Non è la prima volta in pochi giorni in cui la difficoltà a trovare le vene crea problemi al boia: in Texas, due giorni fa, un uomo, condannato per l'omicidio della sua ex ragazza e del suo bambino, è stato comunque messo a morte nonostante i gravi problemi alle articolazioni che gli impedivano di stendere completamente le braccia. Gli avvocati di Stephen Barbee vanamente nei giorni precedenti avevano cercato di fermare l'esecuzione nel timore di una procedura "equivalente alla tortura" del loro cliente.
Ieri intanto un altro condannato ha ricevuto l'iniezione letale in Oklahoma, il settimo da quando nell'ottobre 2021 lo Stato ha ripreso le esecuzioni dopo una pausa di sei anni seguita a una serie di clamorosi casi finiti male.
Nonostante le pressioni internazionali per una moratoria della pena di morte, gli Stati Uniti continuano a essere una roccaforte del sistema della morte di Stato.
Per una California dove in gennaio il governatore Gavin Newsom ha annunciato lo smantellamento della camera della morte, in altri Stati, soprattutto del sud, il lavoro del boia si è di recente accelerato dopo la pausa della pandemia.

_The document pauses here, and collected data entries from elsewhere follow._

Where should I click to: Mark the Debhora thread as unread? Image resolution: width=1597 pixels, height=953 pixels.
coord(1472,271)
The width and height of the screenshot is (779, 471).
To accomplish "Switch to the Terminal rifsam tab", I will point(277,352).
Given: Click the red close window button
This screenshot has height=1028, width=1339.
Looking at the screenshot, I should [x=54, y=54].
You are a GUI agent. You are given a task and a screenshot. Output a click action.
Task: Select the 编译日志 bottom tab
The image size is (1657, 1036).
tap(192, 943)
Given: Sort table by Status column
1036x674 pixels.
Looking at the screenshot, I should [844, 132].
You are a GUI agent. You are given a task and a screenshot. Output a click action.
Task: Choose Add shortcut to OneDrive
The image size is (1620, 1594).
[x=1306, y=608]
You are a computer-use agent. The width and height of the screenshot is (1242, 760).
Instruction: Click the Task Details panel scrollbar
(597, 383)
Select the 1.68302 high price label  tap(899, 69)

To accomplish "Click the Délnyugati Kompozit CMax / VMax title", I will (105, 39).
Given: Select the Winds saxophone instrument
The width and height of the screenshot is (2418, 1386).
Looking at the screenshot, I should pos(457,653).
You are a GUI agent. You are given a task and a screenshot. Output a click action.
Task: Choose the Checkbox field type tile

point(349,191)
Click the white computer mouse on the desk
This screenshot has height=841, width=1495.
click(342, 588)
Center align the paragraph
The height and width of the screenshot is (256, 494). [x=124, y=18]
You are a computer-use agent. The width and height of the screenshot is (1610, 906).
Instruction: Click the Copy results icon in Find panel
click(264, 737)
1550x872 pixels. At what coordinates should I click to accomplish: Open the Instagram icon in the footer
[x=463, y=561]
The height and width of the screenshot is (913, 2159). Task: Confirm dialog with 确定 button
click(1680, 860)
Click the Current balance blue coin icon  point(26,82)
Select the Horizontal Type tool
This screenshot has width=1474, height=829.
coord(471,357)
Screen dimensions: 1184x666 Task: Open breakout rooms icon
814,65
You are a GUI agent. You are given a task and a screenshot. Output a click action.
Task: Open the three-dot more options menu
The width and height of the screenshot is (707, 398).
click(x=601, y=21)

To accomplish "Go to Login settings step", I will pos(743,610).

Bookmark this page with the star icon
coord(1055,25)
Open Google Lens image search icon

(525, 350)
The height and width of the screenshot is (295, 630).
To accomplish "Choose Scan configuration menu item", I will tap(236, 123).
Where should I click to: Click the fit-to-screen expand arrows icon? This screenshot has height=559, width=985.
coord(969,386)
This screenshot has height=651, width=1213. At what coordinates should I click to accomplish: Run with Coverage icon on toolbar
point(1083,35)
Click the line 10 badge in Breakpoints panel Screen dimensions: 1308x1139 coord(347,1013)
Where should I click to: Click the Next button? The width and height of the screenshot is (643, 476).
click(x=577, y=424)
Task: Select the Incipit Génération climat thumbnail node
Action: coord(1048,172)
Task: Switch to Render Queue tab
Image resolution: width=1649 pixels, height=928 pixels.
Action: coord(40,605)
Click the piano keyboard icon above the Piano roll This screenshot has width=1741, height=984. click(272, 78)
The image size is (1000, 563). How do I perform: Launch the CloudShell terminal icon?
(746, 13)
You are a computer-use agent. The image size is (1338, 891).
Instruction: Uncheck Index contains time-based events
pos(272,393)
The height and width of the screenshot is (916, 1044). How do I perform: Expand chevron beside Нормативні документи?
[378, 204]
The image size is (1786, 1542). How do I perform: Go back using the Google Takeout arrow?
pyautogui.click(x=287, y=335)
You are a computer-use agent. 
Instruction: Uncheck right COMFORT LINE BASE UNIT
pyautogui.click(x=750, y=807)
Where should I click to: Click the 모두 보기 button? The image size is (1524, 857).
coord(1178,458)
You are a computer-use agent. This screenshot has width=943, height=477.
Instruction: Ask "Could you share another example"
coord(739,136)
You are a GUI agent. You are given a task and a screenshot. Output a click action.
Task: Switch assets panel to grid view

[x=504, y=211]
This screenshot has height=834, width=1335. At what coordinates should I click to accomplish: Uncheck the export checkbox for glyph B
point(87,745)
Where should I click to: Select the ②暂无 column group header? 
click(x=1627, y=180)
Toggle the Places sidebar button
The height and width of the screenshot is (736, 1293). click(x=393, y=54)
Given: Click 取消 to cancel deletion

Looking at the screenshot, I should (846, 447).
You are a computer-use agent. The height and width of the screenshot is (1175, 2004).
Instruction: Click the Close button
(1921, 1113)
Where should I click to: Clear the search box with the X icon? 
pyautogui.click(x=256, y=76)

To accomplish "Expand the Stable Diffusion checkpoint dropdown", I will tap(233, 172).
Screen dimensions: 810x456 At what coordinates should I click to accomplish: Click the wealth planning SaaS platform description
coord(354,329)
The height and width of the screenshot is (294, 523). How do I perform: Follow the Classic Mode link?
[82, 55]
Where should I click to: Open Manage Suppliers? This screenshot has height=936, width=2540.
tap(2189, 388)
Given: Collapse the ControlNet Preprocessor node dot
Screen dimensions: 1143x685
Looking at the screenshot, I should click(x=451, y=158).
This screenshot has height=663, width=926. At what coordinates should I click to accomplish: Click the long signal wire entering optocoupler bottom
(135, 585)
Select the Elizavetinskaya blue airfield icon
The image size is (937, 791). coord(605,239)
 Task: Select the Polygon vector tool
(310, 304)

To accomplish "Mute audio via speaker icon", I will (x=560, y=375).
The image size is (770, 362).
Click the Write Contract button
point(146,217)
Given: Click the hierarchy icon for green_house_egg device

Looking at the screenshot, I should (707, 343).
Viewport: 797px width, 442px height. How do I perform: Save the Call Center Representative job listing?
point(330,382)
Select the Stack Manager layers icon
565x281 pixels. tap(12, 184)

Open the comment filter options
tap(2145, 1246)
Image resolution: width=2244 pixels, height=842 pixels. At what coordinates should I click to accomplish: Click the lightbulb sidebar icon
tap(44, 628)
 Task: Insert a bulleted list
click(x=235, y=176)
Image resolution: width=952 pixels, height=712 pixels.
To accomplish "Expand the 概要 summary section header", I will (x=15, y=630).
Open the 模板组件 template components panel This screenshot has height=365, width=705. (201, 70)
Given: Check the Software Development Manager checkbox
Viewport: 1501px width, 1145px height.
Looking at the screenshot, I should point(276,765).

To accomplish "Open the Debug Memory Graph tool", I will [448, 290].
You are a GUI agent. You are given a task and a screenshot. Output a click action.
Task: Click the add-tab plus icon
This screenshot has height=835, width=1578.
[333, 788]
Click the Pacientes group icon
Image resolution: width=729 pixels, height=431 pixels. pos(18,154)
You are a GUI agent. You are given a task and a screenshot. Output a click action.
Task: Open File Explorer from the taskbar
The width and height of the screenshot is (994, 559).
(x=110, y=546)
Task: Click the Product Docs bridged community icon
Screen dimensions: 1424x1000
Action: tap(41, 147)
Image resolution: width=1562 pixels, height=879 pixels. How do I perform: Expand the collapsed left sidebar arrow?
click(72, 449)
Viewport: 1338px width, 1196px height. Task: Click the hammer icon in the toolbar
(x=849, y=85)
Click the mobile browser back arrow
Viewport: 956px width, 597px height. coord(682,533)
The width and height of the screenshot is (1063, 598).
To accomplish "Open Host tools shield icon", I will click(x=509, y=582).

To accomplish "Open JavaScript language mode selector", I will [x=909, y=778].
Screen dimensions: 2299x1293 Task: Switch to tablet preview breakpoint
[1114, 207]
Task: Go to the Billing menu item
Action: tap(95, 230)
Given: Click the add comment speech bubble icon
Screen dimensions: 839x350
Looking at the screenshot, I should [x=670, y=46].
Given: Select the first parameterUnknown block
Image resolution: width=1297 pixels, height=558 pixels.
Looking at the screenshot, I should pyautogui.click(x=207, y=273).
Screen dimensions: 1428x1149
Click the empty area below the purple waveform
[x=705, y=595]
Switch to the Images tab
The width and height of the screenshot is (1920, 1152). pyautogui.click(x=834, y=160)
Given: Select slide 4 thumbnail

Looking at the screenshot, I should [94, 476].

Le esecuzioni in Oklahoma e Texas, assieme a un'altra in Arizona, hanno portato a tre il numero dei detenuti messi a morte in tre giorni.
Kenneth Eugene Smith è entrato invece nel rarefatto club dei 'sopravvissuti alle esecuzioni'. Ne faceva parte finora solo Alana Eugene Miller: anche nel suo caso, in settembre e nello stesso stato, l'impossibilità a inserire l'ago nelle vene prima della scadenza del mandato aveva costretto la prigione a rimandarlo in cella.